Africans should participate in climate change discussions, says UN

In 2013, tens of thousands of people in Mozambique's Limpopo valley were hit by disastrous floods

In 2013, tens of thousands of people in Mozambique’s Limpopo valley were hit by disastrous floods

In light of the recently signed global deal on  Climate Change, a UN official has appealed to world leaders to include more Africans and people of African descent in the implementation of the Paris Climate agreement.

The Chairperson of the UN Working Group of Experts on People of African Descent, Mireille Fanon Mendes-France argues Africans and people of African descent ought to feature more in the discussions and decision making on the environment and climate change because they bear the brunt of climatic changes.

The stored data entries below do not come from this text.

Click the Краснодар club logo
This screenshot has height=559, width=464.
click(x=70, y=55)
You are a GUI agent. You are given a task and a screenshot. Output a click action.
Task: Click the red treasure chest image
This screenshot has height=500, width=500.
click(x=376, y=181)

“Implementation of the Paris climate change agreement and future climate talks should focus on the needs and views of those most at risk, including people of African descent, and not be based on market forces,” he said.

In a statement in Geneva, Switzerland, Ms. Mendes-France observed that because Africans and people of African descent are hit hard by effects of climate change “discussions on climate change must be framed in the light of environmental inequalities and take into account people of African descent and Africans living in all regions of the world, many of whom remain trapped in structural and institutional invisibility.”

Environment-related issues like hunger, drought, flooding, conflict, migration, and disease affect a number of African Countries like Sudan, Somalia, Lesotho, Mozambique among others.